Vulnerability in the Java SE, Oracle GraalVM Enterprise Edition product of
Oracle Java SE (component: Swing). Supported versions that are affected are
Java SE: 7u311, 8u301, 11.0.12, 17; Oracle GraalVM Enterprise Edition:
20.3.3 and 21.2.0. Easily exploitable vulnerability allows unauthenticated
attacker with network access via multiple protocols to compromise Java SE,
Oracle GraalVM Enterprise Edition. Successful attacks of this vulnerability
can result in unauthorized ability to cause a partial denial of service
(partial DOS) of Java SE, Oracle GraalVM Enterprise Edition. Note: This
vulnerability applies to Java deployments, typically in clients running
sandboxed Java Web Start applications or sandboxed Java applets, that load
and run untrusted code (e.g., code that comes from the internet) and rely
on the Java sandbox for security.
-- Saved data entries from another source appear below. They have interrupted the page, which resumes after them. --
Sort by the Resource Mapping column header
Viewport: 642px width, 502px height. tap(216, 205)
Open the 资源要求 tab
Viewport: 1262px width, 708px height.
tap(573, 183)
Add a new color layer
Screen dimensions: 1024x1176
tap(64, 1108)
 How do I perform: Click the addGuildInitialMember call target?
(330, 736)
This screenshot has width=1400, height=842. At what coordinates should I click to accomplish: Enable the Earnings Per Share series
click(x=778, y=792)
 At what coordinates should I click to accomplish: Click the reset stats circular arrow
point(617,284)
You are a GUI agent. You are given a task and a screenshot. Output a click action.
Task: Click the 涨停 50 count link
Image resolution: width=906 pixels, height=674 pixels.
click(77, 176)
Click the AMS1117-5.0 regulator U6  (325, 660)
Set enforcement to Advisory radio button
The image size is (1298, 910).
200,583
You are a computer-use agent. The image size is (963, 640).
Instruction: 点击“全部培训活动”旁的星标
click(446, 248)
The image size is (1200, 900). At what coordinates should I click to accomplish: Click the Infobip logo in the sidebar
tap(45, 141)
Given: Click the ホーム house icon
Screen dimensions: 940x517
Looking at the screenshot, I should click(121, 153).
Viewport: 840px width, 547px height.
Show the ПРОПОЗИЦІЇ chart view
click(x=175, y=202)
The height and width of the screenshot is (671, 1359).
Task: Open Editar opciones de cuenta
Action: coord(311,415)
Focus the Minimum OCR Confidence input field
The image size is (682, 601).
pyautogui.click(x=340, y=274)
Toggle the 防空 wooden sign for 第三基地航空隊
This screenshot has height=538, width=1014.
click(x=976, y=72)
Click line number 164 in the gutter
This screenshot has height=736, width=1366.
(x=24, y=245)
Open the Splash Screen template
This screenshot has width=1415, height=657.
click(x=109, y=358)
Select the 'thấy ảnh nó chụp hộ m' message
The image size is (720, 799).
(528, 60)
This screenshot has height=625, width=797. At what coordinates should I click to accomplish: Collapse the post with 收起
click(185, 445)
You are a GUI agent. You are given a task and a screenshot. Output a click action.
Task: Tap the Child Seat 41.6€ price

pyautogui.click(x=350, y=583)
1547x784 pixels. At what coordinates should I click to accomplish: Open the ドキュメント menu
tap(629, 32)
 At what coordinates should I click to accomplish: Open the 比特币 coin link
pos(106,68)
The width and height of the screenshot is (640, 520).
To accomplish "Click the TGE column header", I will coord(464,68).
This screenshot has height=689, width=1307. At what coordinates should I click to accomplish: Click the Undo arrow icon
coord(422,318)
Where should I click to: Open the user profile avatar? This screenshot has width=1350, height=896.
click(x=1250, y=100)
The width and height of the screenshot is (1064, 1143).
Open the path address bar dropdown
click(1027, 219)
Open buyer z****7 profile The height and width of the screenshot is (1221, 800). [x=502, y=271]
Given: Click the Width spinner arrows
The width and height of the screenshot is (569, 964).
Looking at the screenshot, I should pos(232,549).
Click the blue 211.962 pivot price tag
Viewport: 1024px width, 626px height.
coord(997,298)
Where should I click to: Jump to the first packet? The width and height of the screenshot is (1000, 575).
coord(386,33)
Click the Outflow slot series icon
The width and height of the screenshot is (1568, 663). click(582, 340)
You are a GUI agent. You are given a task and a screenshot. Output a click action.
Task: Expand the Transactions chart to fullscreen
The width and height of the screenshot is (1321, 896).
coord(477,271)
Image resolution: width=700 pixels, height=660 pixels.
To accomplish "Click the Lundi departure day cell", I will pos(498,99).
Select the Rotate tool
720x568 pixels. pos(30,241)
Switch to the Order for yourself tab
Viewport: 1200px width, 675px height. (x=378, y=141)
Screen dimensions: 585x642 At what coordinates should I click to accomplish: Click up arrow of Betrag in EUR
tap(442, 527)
This vulnerability can also be exploited
by using APIs in the specified Component, e.g., through a web service which
supplies data to the APIs. CVSS 3.1 Base Score 5.3 (Availability impacts).
CVSS Vector: (CVSS:3.1/AV:N/AC:L/PR:N/UI:N/S:U/C:N/I:N/A:L).

It was discovered that the Rich Text Format (RTF) Reader in OpenJDK
did not properly restrict the amount of memory allocated in some
situations. An attacker could use this to specially craft an RTF
file that caused a denial of service.